-- INFORMATION PROVIDED start --

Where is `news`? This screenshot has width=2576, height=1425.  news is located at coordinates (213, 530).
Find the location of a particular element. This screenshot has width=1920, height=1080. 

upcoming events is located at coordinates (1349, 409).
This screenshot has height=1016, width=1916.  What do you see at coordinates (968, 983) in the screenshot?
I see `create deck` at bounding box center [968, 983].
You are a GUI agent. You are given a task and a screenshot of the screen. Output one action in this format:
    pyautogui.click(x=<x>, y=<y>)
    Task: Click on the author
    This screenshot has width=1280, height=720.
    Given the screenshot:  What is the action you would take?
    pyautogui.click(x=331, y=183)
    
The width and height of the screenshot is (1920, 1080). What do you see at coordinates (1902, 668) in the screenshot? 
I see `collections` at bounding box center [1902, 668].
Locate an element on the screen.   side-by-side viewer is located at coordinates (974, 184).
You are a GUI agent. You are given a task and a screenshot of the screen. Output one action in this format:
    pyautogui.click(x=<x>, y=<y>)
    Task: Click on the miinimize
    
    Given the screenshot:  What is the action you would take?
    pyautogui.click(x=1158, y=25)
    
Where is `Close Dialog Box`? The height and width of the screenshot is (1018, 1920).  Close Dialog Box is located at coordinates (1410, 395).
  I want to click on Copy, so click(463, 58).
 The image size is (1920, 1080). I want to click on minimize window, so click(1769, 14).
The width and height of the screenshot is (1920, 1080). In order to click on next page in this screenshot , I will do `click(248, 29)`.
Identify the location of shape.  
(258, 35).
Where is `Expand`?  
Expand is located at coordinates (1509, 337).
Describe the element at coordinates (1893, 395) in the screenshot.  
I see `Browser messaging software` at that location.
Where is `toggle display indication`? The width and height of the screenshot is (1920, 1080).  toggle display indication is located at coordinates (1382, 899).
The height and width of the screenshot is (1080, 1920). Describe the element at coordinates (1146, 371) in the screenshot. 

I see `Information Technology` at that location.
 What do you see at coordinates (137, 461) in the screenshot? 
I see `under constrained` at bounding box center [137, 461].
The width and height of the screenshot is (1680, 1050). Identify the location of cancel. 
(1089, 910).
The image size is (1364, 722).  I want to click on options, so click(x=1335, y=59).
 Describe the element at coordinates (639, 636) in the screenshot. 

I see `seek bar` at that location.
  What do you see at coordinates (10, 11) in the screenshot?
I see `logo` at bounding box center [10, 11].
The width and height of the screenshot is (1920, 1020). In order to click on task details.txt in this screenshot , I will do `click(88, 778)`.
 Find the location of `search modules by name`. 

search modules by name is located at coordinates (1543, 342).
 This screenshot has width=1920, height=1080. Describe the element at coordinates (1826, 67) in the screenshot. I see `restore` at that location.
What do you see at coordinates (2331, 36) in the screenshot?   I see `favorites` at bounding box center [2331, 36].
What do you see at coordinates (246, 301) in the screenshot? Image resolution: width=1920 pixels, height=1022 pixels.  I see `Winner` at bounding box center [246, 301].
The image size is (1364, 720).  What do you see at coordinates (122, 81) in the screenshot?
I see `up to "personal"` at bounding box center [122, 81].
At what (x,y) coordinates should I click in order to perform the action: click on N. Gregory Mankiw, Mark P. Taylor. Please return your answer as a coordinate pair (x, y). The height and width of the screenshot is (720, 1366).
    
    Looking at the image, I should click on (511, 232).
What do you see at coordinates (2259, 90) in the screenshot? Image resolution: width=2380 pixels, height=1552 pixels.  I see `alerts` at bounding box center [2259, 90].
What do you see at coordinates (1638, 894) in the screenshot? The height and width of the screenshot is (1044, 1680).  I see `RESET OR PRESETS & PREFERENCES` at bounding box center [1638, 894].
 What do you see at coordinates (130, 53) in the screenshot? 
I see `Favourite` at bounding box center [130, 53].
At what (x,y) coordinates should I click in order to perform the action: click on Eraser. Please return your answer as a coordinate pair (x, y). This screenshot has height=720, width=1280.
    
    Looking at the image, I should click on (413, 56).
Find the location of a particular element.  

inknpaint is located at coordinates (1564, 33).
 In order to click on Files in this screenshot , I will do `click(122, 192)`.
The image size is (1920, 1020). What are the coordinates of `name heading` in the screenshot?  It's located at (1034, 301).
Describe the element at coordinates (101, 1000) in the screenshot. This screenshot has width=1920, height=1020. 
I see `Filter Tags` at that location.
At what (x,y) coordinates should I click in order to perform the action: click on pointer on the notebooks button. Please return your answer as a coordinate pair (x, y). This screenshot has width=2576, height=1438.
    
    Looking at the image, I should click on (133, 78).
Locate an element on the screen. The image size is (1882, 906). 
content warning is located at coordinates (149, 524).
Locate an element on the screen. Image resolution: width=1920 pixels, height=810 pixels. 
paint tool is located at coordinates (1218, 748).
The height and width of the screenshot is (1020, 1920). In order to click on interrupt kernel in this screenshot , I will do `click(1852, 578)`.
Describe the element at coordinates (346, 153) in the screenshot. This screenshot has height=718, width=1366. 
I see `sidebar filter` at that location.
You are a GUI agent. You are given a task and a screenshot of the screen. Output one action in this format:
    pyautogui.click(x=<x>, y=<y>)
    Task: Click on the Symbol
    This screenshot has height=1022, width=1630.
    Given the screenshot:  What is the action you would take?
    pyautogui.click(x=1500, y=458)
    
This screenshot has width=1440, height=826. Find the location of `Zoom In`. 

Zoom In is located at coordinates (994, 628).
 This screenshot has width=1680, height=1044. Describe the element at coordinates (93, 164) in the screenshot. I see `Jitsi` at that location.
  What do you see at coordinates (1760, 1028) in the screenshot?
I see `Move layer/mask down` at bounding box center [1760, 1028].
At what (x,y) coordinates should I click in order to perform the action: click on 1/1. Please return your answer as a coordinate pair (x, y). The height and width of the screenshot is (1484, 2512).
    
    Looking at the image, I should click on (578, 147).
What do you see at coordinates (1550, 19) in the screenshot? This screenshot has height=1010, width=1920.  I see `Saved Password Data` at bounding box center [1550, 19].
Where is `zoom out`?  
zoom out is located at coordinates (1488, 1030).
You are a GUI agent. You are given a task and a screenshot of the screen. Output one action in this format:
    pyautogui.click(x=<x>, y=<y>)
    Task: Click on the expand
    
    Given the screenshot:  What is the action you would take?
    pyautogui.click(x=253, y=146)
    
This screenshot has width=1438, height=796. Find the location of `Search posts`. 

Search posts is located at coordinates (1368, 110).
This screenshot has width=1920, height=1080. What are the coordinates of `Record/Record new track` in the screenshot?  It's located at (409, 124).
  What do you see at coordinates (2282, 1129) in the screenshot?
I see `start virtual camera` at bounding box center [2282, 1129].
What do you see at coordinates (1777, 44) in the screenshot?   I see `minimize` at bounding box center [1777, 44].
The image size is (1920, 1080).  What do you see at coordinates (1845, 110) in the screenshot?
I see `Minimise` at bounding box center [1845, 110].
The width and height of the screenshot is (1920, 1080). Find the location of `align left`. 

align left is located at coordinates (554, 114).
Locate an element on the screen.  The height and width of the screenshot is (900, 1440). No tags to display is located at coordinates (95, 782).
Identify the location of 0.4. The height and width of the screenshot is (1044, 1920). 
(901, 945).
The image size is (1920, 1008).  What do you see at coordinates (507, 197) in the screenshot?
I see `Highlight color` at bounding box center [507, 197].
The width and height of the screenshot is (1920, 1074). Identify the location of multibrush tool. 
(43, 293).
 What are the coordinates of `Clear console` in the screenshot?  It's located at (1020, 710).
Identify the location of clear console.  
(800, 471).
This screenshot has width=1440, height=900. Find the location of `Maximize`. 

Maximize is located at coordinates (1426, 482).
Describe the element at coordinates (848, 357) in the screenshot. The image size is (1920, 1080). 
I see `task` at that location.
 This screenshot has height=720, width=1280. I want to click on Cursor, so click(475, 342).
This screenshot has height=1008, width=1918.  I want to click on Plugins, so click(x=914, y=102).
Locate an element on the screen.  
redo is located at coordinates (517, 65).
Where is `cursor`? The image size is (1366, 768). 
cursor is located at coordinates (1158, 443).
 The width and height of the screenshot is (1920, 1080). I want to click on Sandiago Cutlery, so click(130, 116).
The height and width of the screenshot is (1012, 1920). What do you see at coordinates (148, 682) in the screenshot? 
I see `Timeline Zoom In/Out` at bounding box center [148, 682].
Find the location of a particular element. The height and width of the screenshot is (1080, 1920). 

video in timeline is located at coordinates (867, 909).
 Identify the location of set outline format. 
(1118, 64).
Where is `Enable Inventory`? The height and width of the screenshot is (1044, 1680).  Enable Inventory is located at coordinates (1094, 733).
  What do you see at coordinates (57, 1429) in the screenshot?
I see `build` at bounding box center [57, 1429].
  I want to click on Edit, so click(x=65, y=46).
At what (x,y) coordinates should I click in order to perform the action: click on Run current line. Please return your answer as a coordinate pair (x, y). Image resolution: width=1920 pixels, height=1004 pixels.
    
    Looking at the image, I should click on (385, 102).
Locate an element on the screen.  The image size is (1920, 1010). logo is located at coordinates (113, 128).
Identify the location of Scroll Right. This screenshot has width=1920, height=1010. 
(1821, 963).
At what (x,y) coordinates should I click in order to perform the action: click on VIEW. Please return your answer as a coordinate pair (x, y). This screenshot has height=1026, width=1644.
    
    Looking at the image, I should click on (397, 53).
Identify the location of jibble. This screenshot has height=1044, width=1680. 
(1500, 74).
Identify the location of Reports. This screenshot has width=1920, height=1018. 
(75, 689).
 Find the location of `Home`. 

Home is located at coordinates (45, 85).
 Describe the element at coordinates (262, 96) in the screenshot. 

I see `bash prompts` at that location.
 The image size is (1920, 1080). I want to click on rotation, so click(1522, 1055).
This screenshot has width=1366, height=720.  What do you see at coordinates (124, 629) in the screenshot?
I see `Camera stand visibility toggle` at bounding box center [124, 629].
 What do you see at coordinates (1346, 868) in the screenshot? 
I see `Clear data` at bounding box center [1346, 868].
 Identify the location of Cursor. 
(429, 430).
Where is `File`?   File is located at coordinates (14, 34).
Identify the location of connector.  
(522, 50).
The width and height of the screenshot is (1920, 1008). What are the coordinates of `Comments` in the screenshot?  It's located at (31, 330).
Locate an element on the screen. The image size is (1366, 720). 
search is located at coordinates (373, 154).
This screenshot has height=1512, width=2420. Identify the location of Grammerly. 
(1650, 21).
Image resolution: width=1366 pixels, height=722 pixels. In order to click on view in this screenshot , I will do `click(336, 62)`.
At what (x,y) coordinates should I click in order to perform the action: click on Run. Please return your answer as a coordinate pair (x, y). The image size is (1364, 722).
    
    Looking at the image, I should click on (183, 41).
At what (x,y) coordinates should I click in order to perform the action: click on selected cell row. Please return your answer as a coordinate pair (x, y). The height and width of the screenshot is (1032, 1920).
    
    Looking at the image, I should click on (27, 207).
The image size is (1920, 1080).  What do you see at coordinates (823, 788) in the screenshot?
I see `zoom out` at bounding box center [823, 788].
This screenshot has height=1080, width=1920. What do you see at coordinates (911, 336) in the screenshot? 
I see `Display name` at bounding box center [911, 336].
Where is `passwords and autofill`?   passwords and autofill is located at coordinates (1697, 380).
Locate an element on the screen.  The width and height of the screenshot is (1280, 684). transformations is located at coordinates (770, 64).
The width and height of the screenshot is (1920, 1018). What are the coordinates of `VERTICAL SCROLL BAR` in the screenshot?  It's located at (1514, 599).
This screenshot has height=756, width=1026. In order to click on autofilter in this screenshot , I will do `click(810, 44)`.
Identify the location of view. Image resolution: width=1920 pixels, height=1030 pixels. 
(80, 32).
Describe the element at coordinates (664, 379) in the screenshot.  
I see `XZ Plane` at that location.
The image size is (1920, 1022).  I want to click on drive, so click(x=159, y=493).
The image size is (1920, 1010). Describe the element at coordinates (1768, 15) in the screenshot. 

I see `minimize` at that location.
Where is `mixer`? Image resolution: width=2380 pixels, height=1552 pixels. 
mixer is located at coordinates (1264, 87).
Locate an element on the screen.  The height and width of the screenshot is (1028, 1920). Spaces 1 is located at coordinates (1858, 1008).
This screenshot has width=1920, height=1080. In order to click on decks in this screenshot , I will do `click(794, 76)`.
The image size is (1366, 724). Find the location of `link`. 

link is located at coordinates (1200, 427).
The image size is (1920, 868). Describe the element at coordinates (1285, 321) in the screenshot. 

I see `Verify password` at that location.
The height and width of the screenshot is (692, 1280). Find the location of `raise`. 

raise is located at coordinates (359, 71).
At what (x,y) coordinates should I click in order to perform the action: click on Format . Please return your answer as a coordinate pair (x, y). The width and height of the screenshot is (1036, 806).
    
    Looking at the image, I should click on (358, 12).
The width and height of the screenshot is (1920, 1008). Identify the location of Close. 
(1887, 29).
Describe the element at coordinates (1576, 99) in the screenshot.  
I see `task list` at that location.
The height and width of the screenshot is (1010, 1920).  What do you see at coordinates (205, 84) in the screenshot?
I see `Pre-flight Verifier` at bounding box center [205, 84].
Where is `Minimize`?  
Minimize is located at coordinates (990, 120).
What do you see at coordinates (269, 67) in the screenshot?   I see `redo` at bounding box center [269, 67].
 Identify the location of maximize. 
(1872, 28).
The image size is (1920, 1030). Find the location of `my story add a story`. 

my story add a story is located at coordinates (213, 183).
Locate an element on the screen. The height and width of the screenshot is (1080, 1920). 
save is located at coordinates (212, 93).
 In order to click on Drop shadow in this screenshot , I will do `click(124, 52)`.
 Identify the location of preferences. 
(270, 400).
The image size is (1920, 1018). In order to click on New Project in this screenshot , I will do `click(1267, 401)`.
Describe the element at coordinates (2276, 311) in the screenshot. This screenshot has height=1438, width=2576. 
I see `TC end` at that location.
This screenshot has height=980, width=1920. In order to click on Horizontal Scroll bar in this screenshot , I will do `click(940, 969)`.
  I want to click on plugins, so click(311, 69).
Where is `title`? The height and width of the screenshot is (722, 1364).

-- INFORMATION PROVIDED end --

• AIM:
Convert the items, from the line containing "Identify the location of preferences." through the last line of the items, into a JSON list of strings with one string per line and blank lines omitted.

• OUTPUT OF THE TASK:
[
  " Identify the location of preferences. ",
  "(270, 400).",
  "The image size is (1920, 1018). In order to click on New Project in this screenshot , I will do `click(1267, 401)`.",
  "Describe the element at coordinates (2276, 311) in the screenshot. This screenshot has height=1438, width=2576. ",
  "I see `TC end` at that location.",
  "This screenshot has height=980, width=1920. In order to click on Horizontal Scroll bar in this screenshot , I will do `click(940, 969)`.",
  "  I want to click on plugins, so click(311, 69).",
  "Where is `title`? The height and width of the screenshot is (722, 1364)."
]